- Genre: Game show
- Presented by: Chris Hardwick
- Country of origin: United States
- Original language: English
- No. of episodes: 50

Production
- Running time: 30 minutes

Original release
- Network: MTV
- Release: February 14 – July 23, 1994

= Trashed (game show) =

Trashed is a television game show that ran on MTV from February 14 to July 23, 1994, with Chris Hardwick as host.

==Premise==
Two teams of two players each competed in a junk-filled studio to answer questions based on music videos and pop culture. Each team brought six treasured items from home, three per player, and risked having them destroyed ("trashed") if they performed poorly in the game.

==Main game==

===Rounds 1 and 2===
At the start of Round 1, each team put three items at risk and Hardwick asked a toss-up question to establish initial control, with no points at stake. The team that won control chose one of their opponents' items; Hardwick then announced a category and asked three toss-up questions worth 50 points each. The challenged team had to answer two questions correctly in order to save the item; if they failed to do so, it was trashed in full view of them and the audience. If the same team won the first two questions, the third one was discarded and the item's fate was immediately decided. The team that won the category took/kept control and chose one of their opponents' items.
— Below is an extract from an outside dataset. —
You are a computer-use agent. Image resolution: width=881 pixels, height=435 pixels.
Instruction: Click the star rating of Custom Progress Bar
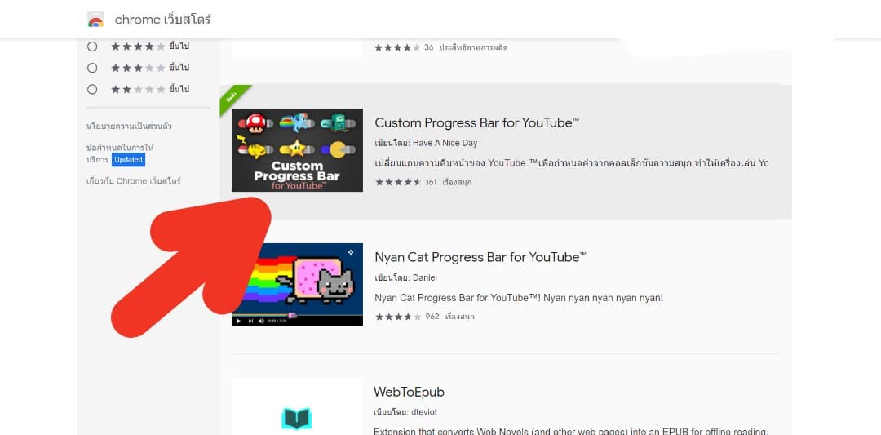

The round ended after two categories had been played. Round 2 was played under the same rules, with each question now worth 100 points. Each team's remaining three items were put at risk, and the team that won the second category of Round 1 had initial control. Throughout both rounds, no individual item could be put at risk more than once.

====Categories====
Categories typically dealt with pop culture, music videos, or random trivia. On occasion, a skit would be presented, after which the contestants would have to answer questions about the skit or from the performers themselves. Examples of categories included "The Naked Trucker" and "Where in the Hell is Mayim Bialik?" (a satire of the computer game/game show, Where in the World is Carmen Sandiego?).

====Trashing====
When an item was to be trashed, plexiglass shields were put in place to protect the teams and audience from flying debris and Mark Fite (referred to as "Mark the Trasher") carried out the destruction, occasionally assisted by show model/announcer Andrea Wagner. Methods of trashing included crushing, detonation, irreparable defacement, and cutting to pieces. If the intended trashing failed to destroy the item to Fite's satisfaction, he would finish the job by smashing it with a sledgehammer.

===Survival round===
One member of each team put herself or himself at risk of being trashed, while their partners answered 150-point toss-up questions for 39 seconds. Every question could be answered with one of three similar-sounding choices listed by Hardwick, such as "C. Everett Koop", "C. Thomas Howell", and "C. B. DeMille". When time ran out, the higher-scoring team won a prize and advanced to the bonus round, while the at-risk contestant on the losing team was subjected to a messy and/or humiliating punishment. The losers received a cheap, tacky parting gift (such as a Simpsons chess set) and were also required to do 10 hours of community service.

==Bonus round==
The winners sat face to face, each with three television screens placed behind him/her on which music videos were playing. They alternated roles, one player describing a video and the other trying to guess the band in it, and won a grand prize if they solved all six before time ran out. The clock was set to 30 seconds, plus five more for every one of the team's items that had not been trashed, for a maximum of 60 seconds. Players were not allowed to name any band members, albums or songs; use any part of the band name; sing, hum, or whistle any part of a song; or recite any lyrics. The style of the endgame and the rules of the bonus round are similar to "The Winners Circle" on Pyramid.

==Ongoing gags/jokes==
Trashed had several ongoing comedy bits that were emphasized, usually involving the trash theme and/or humiliating the contestants. These included:

- Frequent use of the word "loser," such as when a team missed a question or an illegal clue was given in the bonus round.
- Frequent use of bathroom or sexual humor.
- Before the bonus round began, the rules were read aloud at high speed and scrolled past the screen, and an address was displayed for viewers to write in if they wanted a copy.
- If a team won the bonus round, Fite would shoot confetti at them from a modified leaf blower. He later began shooting other random small objects at the winners, and finally began to do this whether the team won the grand prize or not.
- Wagner would tell Mark the Trasher that a famous person is jumping off a ledge or a high object, like "Eddie Vedder is jumping off a ledge again." The scene would cut to a music video of the star jumping off the ledge. A weighted mannequin would fall from the ceiling, trashing the object.

==Additional notes==
Comedians Brian Posehn, Doug Benson, Chris Henchy, Dave "Gruber" Allen, Steve Higgins, David Anthony Higgins and Joel Hodgson were on the writing staff and occasionally performed skits during the first two rounds.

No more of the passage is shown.